■ What the task asks:
Take the material below from its first line through the line containing "Mirror of Erised (112, 428)" and, please, write those lines again exactly.

■ Exercise material:
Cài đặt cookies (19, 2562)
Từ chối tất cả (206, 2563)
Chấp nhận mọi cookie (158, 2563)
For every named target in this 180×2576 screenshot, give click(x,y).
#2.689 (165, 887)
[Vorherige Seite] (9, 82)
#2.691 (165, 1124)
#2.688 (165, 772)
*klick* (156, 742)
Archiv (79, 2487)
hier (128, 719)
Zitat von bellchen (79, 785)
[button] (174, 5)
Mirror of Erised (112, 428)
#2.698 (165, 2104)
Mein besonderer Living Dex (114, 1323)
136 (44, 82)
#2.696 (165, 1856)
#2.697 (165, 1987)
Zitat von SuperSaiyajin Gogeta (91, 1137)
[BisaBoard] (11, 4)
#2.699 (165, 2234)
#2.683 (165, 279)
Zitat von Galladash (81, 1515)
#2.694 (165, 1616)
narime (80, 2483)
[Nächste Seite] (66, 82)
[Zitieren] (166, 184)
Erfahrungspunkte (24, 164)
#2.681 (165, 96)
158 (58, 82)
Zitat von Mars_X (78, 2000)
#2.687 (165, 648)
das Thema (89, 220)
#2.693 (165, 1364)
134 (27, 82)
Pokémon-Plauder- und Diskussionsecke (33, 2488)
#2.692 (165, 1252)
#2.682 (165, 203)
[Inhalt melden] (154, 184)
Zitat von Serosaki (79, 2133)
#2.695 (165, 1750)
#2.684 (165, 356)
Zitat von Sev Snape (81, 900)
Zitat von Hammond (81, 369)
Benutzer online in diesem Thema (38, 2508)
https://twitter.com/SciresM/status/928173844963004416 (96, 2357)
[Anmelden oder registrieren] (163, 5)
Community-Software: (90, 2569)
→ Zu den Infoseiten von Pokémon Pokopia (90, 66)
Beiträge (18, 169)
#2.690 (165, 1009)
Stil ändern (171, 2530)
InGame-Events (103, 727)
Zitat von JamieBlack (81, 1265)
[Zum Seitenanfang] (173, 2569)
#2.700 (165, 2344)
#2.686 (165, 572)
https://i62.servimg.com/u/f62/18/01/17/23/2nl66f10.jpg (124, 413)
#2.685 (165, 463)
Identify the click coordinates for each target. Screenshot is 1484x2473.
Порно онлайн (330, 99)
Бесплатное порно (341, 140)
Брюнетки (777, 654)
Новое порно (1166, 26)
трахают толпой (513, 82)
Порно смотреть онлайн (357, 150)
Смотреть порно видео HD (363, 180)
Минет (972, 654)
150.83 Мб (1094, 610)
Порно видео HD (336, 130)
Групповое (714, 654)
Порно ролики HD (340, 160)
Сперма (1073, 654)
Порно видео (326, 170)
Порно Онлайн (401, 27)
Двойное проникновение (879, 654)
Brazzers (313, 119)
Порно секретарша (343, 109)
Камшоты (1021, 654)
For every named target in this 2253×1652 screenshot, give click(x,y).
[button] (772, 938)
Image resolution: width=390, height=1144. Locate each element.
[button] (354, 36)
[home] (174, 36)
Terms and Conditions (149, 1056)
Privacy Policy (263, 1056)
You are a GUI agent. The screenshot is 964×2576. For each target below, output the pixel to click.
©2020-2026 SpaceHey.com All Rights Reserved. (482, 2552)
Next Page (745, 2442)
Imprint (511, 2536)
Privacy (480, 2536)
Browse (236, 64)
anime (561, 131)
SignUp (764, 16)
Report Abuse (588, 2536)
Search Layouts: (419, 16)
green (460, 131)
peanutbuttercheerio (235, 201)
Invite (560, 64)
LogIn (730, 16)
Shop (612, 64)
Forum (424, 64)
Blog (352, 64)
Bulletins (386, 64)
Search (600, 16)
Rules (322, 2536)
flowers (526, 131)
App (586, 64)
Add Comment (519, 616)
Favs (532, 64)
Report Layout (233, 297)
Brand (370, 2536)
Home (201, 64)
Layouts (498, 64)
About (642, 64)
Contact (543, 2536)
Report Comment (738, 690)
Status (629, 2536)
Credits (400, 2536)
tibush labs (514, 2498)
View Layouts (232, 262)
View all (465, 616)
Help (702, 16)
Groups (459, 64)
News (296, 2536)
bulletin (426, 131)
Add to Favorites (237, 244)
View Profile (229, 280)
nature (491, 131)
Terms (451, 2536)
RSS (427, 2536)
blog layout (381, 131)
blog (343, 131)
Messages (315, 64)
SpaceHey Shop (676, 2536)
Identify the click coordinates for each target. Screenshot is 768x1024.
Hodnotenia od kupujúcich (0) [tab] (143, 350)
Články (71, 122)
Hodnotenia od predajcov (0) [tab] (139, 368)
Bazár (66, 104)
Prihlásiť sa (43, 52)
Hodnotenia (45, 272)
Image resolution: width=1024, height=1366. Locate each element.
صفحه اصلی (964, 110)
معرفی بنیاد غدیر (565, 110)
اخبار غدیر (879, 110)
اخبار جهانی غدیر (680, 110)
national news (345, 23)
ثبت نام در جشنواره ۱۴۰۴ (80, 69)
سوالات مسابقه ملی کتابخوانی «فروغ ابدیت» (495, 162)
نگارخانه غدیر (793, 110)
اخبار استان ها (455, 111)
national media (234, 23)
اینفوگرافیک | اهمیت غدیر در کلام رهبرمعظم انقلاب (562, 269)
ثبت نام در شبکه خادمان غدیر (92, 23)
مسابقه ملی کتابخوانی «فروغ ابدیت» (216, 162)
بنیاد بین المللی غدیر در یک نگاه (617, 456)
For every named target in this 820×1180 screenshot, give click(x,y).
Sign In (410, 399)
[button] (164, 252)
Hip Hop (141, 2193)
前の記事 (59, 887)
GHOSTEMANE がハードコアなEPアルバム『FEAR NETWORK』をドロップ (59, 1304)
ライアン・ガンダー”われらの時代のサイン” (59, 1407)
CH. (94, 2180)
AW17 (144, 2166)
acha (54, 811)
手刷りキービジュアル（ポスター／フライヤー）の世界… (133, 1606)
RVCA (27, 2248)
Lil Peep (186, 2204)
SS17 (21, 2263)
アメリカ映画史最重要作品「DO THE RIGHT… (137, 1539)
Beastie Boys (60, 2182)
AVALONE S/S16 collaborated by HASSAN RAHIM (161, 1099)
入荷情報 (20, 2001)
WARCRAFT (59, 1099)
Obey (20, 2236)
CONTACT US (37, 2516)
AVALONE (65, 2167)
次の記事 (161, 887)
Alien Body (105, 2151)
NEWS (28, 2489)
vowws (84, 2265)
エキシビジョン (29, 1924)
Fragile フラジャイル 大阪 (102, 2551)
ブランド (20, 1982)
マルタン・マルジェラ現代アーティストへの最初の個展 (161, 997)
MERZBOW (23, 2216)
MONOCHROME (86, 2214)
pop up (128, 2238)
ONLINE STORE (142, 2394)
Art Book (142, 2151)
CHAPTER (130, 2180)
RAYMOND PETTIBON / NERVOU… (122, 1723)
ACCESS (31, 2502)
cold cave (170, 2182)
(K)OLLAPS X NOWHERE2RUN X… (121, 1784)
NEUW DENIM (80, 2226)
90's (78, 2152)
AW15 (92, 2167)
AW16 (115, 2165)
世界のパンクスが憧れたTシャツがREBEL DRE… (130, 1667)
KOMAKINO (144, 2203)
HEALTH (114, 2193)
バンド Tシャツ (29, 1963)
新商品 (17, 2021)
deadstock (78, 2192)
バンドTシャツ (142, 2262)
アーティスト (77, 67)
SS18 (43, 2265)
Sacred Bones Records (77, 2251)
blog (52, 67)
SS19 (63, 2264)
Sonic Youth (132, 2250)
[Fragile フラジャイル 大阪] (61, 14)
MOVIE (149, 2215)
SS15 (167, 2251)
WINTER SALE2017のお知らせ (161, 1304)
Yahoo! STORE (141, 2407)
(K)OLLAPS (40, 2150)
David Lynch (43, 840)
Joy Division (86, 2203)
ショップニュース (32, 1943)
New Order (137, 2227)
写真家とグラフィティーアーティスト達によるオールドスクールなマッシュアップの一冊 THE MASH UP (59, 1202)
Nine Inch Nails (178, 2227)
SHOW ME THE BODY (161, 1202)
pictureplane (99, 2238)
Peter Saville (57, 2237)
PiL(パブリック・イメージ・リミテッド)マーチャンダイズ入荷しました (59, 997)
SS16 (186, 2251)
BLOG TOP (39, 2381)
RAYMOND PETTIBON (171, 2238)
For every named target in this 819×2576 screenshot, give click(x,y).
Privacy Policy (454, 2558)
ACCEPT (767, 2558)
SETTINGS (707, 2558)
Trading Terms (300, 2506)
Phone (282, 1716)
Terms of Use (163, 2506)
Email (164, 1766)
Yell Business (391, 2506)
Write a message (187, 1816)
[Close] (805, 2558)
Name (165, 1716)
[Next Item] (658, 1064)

■ Task output:
Cài đặt cookies (19, 2562)
Từ chối tất cả (206, 2563)
Chấp nhận mọi cookie (158, 2563)
For every named target in this 180×2576 screenshot, give click(x,y).
#2.689 (165, 887)
[Vorherige Seite] (9, 82)
#2.691 (165, 1124)
#2.688 (165, 772)
*klick* (156, 742)
Archiv (79, 2487)
hier (128, 719)
Zitat von bellchen (79, 785)
[button] (174, 5)
Mirror of Erised (112, 428)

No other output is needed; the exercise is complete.